-- TASK PROMPT --
Reproduce, word for word, the stretch of the optics passage below that opens at "AffineTraversal::∃ c₀ c₁." and stops after "p (a, c) (b, c)".

-- TEXT SHOWN --
BEGIN

At the bottom of the optical hierarchy rests the humble Semantic Editor Combinator (SEC) also known as a Setter, which denotes an isomorphism between sₓ and F(aₓ) for some Functor F. The types s and a are possibly parametrized which we indicate by a subscript x. The rest of the mainline optical hierarchy consists of various refinements of the class of functors being quantified over.

SEC::∃ F: Functor. sₓ ~ F(aₓ)
Traversal::∃ F: FinitaryContainer. sₓ ~ F(aₓ)
AffineTraversal::∃ c₀ c₁. sₓ ~ c₀ + c₁ × aₓ
Prism::∃ c₀ . sₓ ~ c₀ + aₓ
Lens::∃ c₁. sₓ ~ c₁ × aₓ
Iso::sₓ ~ aₓ

For lenses and prisms the functors are of the form (c₁×) and (c₀+) respectively for some residual type. At the top of the hierarchy we have ‘Iso’, where we are quantifying over only the Identity functor, so the existential appears to disappear. All these classes of functors are closed under composition, though I am not sure how important this fact is.

To build profunctor implementations of these optics, we add additional methods that allow profunctors to be lifted through these various classes of functors

> class Profunctor p where
>   dimap :: (a -> b) -> (c -> d) -> p b c -> p a d

> class Profunctor p => Strong p where
>   first :: p a b -> p (a, c) (b, c)
>   second :: p a b -> p (c, a) (c, b)
>   second = dimap swap swap . first
>    where
>     swap (a,b) = (b,a)

> class Profunctor p => Choice p where
>   left :: p a b -> p (Either a c) (Either b c)
>   right :: p a b -> p (Either c a) (Either c b)

END

-- EXTRACTED ENTRIES --

BEGIN

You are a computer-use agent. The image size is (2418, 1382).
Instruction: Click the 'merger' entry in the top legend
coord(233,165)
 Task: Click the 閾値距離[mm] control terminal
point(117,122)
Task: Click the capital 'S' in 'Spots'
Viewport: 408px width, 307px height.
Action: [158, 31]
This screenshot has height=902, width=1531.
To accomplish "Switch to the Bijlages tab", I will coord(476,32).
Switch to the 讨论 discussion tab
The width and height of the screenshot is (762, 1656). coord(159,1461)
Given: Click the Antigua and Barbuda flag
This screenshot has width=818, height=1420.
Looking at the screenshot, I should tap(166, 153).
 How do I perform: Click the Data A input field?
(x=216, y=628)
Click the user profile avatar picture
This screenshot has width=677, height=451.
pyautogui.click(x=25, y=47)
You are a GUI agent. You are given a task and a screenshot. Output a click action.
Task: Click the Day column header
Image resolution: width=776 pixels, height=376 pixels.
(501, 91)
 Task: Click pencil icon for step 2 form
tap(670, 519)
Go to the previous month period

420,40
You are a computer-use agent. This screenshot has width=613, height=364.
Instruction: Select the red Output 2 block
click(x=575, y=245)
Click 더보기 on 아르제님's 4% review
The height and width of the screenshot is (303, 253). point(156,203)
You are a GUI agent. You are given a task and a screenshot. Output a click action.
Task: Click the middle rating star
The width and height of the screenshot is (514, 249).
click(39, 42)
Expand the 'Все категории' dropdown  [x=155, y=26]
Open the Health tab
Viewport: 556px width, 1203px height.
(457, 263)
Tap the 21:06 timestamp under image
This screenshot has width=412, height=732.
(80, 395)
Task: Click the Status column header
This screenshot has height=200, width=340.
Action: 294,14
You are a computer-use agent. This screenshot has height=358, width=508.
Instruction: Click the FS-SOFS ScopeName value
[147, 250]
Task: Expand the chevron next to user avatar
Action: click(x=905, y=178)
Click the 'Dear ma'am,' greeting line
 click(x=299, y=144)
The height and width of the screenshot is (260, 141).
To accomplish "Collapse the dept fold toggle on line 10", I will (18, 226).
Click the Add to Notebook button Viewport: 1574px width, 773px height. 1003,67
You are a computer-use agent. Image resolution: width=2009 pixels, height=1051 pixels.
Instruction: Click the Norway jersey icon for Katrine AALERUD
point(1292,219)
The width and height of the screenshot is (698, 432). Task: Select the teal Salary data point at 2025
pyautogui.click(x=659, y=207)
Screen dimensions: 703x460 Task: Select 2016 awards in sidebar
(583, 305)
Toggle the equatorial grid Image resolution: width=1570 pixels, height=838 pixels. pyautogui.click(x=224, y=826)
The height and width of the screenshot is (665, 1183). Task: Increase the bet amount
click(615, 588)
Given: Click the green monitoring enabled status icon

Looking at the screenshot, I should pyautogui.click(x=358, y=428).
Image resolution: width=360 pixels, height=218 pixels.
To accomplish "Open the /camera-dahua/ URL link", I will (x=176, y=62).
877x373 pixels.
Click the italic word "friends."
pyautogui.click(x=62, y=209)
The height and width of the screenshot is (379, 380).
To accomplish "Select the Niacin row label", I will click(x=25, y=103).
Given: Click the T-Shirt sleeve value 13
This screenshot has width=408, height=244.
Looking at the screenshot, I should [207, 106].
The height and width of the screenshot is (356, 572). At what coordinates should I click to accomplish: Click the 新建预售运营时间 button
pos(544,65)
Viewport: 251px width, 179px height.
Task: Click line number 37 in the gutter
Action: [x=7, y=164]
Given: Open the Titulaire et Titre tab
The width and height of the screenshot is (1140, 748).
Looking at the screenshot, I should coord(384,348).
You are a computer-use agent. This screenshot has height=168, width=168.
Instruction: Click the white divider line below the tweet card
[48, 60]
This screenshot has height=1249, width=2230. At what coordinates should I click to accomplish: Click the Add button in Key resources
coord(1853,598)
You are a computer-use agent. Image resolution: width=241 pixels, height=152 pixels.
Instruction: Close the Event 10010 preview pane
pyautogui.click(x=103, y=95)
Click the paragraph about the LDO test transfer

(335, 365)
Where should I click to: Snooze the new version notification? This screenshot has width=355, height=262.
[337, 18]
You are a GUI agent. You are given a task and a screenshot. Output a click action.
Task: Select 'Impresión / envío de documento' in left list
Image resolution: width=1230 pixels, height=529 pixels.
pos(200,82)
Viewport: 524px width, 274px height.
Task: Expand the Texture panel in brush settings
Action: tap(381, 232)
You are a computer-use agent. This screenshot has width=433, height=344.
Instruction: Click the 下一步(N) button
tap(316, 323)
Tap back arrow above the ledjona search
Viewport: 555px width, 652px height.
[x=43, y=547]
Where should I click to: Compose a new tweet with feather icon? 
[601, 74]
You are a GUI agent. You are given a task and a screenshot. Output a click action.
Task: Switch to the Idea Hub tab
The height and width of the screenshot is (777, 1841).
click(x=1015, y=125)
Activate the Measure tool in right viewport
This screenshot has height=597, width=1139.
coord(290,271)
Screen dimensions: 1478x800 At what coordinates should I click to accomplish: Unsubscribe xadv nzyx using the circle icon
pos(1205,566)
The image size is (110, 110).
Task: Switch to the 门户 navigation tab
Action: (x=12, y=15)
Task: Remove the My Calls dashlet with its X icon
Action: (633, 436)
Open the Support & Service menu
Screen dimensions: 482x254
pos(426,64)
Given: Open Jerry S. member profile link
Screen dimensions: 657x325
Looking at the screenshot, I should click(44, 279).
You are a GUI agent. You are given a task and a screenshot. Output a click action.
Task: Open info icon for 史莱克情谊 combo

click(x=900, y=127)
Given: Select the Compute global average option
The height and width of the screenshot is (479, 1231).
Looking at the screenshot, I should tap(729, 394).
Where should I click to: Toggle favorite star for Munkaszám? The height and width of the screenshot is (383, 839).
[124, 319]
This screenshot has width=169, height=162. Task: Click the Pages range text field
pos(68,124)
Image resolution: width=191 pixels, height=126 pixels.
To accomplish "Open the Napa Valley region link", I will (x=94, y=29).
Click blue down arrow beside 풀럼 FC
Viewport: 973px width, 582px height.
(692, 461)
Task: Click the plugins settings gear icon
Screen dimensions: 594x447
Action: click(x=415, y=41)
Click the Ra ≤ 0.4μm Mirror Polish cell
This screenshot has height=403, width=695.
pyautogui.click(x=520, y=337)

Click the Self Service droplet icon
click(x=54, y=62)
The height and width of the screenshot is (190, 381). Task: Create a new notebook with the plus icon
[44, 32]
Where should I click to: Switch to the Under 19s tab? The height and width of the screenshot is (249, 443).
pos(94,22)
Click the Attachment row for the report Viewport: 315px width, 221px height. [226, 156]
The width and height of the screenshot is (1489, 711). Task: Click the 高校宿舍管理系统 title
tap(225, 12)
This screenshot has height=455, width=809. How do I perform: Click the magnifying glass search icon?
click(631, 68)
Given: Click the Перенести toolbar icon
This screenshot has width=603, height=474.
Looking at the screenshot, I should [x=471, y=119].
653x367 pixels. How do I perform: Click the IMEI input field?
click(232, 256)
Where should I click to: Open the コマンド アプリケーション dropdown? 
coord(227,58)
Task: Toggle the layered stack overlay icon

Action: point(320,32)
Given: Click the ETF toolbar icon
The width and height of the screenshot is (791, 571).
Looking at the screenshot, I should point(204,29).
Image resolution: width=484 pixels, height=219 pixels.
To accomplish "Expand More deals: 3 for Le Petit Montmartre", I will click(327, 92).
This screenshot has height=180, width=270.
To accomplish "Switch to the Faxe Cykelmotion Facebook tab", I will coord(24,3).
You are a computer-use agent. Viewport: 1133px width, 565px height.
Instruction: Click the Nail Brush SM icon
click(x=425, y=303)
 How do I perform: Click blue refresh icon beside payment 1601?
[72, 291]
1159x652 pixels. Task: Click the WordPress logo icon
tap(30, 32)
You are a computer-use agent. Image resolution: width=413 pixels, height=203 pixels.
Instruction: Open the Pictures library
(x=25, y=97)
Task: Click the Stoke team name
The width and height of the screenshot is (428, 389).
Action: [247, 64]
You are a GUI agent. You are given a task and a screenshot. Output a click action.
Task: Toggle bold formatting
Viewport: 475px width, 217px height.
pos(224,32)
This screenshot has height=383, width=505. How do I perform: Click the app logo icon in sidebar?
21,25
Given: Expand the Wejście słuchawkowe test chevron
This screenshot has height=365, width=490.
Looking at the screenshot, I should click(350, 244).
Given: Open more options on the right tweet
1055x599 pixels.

END

-- FINISHED ANSWER --
AffineTraversal::∃ c₀ c₁. sₓ ~ c₀ + c₁ × aₓ
Prism::∃ c₀ . sₓ ~ c₀ + aₓ
Lens::∃ c₁. sₓ ~ c₁ × aₓ
Iso::sₓ ~ aₓ

For lenses and prisms the functors are of the form (c₁×) and (c₀+) respectively for some residual type. At the top of the hierarchy we have ‘Iso’, where we are quantifying over only the Identity functor, so the existential appears to disappear. All these classes of functors are closed under composition, though I am not sure how important this fact is.

To build profunctor implementations of these optics, we add additional methods that allow profunctors to be lifted through these various classes of functors

> class Profunctor p where
>   dimap :: (a -> b) -> (c -> d) -> p b c -> p a d

> class Profunctor p => Strong p where
>   first :: p a b -> p (a, c) (b, c)